There are still better and worse ways to frame an issue. Simply asking who is a lot of the benefit; if you speak in terms of rights and always consider whose responsibility is (proximally and ultimately) to guarantee that those rights are fulfilled, that's a lot of the benefit.
But there's a key difference between Alice and Bob's conversations even as you portrayed them. In the first, Bob rejected the entire idea of food security. In the second, Bob only rejected the idea that everyone had the responsibility to feed everyone else.
If Bob had said, "Nobody has the responsibility to give anyone else food," then Alice could quickly have pointed out that parents have that responsibility with respect to their children.

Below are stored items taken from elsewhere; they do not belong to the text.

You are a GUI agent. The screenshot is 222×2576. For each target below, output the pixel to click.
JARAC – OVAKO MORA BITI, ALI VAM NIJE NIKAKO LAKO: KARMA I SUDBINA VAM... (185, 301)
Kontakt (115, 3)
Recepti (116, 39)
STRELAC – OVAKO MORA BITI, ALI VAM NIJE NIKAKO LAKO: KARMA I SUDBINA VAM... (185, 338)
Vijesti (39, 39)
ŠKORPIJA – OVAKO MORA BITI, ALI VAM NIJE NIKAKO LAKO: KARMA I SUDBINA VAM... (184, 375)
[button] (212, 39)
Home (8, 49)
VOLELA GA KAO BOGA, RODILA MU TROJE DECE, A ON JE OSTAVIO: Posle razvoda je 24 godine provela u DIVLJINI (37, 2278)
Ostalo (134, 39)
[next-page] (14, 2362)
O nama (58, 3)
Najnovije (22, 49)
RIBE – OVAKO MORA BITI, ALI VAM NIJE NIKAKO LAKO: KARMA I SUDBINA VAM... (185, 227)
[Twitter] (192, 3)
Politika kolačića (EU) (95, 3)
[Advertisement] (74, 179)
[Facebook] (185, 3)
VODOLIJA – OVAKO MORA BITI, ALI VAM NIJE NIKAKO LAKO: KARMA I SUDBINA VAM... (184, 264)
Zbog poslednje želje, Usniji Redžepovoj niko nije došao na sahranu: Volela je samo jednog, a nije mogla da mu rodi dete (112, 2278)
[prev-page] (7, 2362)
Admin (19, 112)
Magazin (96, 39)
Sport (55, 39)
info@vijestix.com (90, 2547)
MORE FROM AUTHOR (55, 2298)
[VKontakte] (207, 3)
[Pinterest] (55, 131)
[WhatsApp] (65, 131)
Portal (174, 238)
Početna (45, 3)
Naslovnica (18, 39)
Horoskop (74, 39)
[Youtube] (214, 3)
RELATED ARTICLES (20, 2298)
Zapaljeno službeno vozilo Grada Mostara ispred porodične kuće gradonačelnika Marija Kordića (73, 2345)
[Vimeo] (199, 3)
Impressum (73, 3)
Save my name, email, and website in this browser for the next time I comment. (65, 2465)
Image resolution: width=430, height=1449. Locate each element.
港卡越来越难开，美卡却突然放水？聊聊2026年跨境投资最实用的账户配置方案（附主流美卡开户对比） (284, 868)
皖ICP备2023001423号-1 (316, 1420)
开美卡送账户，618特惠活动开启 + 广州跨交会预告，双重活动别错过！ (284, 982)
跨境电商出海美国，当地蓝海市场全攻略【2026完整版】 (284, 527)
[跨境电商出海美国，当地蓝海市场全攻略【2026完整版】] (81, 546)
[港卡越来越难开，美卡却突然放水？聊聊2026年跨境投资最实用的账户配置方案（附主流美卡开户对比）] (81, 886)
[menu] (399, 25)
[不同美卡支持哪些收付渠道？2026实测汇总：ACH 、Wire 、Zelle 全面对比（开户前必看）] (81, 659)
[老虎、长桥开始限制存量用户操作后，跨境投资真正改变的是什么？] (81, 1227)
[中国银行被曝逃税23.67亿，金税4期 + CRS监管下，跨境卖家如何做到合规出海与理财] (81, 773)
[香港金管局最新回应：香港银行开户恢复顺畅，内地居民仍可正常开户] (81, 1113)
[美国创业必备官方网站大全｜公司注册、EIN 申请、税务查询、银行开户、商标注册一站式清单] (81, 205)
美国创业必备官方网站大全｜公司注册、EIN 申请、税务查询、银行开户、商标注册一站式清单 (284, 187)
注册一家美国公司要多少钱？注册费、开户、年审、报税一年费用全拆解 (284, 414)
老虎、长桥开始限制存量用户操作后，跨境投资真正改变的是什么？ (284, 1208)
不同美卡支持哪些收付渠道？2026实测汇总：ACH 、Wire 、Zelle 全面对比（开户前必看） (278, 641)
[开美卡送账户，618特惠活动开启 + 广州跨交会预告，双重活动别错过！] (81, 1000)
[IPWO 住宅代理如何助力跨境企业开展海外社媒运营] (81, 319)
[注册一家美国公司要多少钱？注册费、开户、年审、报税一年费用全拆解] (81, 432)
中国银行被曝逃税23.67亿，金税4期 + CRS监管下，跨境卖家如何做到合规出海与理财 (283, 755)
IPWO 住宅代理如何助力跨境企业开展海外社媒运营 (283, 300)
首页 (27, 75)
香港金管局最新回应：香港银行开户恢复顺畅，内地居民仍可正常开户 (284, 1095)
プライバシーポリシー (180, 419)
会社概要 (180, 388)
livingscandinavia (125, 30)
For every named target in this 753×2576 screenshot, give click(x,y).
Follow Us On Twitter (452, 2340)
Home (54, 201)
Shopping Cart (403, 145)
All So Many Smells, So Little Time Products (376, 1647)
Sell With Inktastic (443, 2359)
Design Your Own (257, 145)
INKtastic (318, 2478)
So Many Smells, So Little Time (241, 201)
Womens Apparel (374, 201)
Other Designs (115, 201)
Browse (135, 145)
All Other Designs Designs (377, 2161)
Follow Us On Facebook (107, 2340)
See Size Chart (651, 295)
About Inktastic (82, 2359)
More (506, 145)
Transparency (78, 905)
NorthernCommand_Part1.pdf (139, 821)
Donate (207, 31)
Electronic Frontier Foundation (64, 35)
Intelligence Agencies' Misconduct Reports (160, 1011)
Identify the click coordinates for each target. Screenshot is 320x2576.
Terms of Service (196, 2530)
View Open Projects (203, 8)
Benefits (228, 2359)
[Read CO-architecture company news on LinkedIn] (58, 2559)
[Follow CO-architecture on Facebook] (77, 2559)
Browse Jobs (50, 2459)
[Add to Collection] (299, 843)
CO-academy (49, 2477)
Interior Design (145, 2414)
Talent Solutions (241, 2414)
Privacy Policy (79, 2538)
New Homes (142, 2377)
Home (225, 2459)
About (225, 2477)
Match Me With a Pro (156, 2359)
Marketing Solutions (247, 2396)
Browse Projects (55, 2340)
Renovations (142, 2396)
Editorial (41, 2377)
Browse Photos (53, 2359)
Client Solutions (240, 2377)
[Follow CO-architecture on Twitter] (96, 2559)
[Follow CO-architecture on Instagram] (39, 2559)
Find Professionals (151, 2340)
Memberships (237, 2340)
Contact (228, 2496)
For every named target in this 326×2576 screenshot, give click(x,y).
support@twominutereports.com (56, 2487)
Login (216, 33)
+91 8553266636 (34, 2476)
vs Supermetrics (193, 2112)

If Bob had said, "Nobody has the responsibility to give any adult food," then Alice could have questioned whether if Carl was here, and starving, Bob and Alice should not try to help him?
Bob could adamantly say, "No, let Carl starve."
Then, at least, the heartlessness of Bob's position is clear.
But Bob has to confront it head-on. "I disagree that everybody has that right." let him escape from confronting it quite so directly.
On the other hand, when Alice says something like, "Every person has a responsibility to feed every other person, for free if need be," then Bob can quite sensibly reply, "That's crazy--if the whole world stops making food and comes to me, why should I have to starve myself to reward their foolishness?"
And so Alice's position is also revealed to be problematic.
I just think the discussions end up being far more productive.